The entrance hall to the station is packed but we make our way to the Enquiry desk and receive directions to the Clock Room where we deposit our luggage. On the way out of the station we fight off the hordes of auto drivers and walk along the main road in roughly the right direction.  We have resolved to give our business to the cycle rickshaw boys who seem to be nicer people and more in need of our money. Suddenly there are no cycles just autos but none of them speak enough English to understand Gateway Hotel.  We find ourselves in the middle of a feeding frenzy of auto men who are jostling each other and arguing. A passing student asks if he can help and we go with the guy who first stopped for us.

The Gateway is aTaj Hotel, somewhat out of our league, but we have decided to treat ourselves. Our arrival coincides with the ingress of some VIP party so we get the doors held open and the yellow dots on the forehead. Shurely shome mishtake. The Prinsep Bar, recommended by Lonely Planet, is not open so we settle for the All Day Grill. The service is par excellence, our waiter speaks excellent English and even laughs at a couple of D's jokes. The menu is wide ranging and whilst the prices are eye watering by Indian standards they equate to having a pub lunch at home. One of the snack options is Jhaal Muri, the forbidden snack from the trains. We order it as an appetizer and while it isn't served in a newspaper cone it is very enjoyable. R follows up with Uttapam, a South Indian dish that is one of her favourites while D tucks into an Indian version of a club sandwich. It is a sublime experience that would be an outrageous extravagance at home.

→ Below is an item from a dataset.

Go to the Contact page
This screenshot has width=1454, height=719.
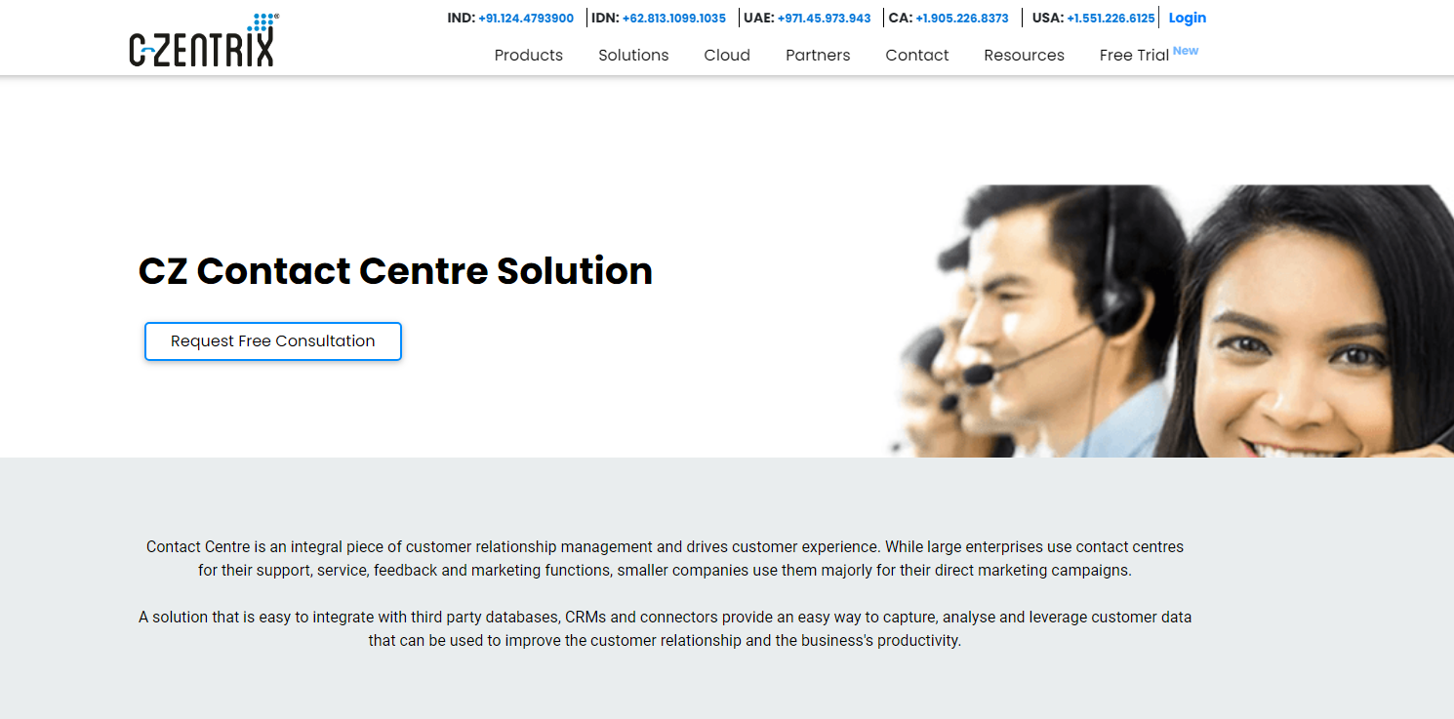coord(917,56)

We take an afternoon stroll in the hotel gardens and watch the kites and the babblers for a while before walking up to the Surya Hotel,  another LP recommendation,  to take a peak and have our Friday refreshment. We are offered seats in the garden but the sun is still quite fierce so we opt for indoors in a sort of garden room full of potted plants and sofas. The waiters are fully occupied with a large party outside so D goes to the bar. The bar tender is a good humoured Nepali who wanted to practice his English. After our beer we took an auto back to the station and were dropped at Platform 9, handy for our train but as far away from our luggage as we could be. 

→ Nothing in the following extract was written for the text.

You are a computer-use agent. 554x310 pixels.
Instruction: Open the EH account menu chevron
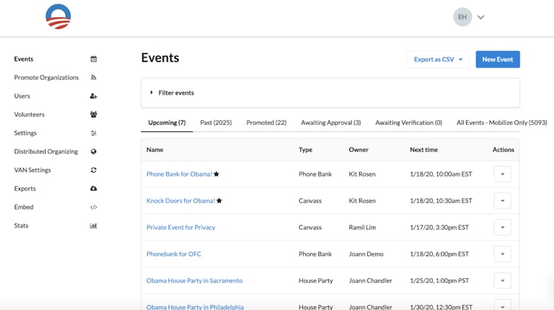pyautogui.click(x=481, y=17)
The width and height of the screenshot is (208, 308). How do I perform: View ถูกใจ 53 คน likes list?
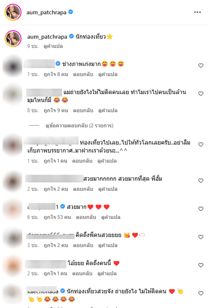click(57, 217)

By the time we had picked up our bags on Platform 1 and crossed all the way back over the footbridge our train was pulling into the platform. We have splashed out on 1AC again and soon spot our coach which is an unusual split of 1AC and 3AC. A chap appears to paste up the charts by the coach doors and we have got the coupe again although the doors have yet to be unlocked. When they are the coach attendant welcomes us on board by name. You don't even get that on the Rajdhani.  The coupe in an HB coach is considerably bigger than the ones in HA with a much bigger window. It's a shame that nearly all of this trip will be in darkness. 

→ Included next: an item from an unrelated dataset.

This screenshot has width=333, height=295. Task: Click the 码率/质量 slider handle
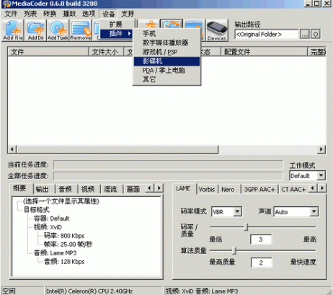246,226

D goes to get provisions and a photo of the loco and when he returns the corridor outside our compartment is jammed with people. There is Mr and Mrs Bigshot, their entourage and a couple of porters as well as the coach attendant and his sidekick. Da Man appears to be unhappy that he has not been allocated the coupe and there are raised voices.  The only word that D understands as he squeezes past the melee is charts. Meanwhile a crowd has gathered on the platform to stare through the compartment window at R reading her Kindle.

Strange place Varanasi.

Another part of the hippy legacy must be the dearth of shoe shiners. Presumably tofu sandals don't polish up too well.

Train number 11108 Bundelkhand Express leaves bang on time at 17.45. The coach attendant delivers our bedding, wants to make our beds up before it is even dark and asks for a tip. D explains that if all goes well a tip will be forthcoming at the end of the journey, not five minutes into it. The TTE comes along to check our tickets. He is very keen for us to understand the need to lock ourselves into our compartment and keep our luggage secure.This may have something to do with the circuitous route this train takes through backwoods Uttar Pradesh or perhaps he is just a cautious soul.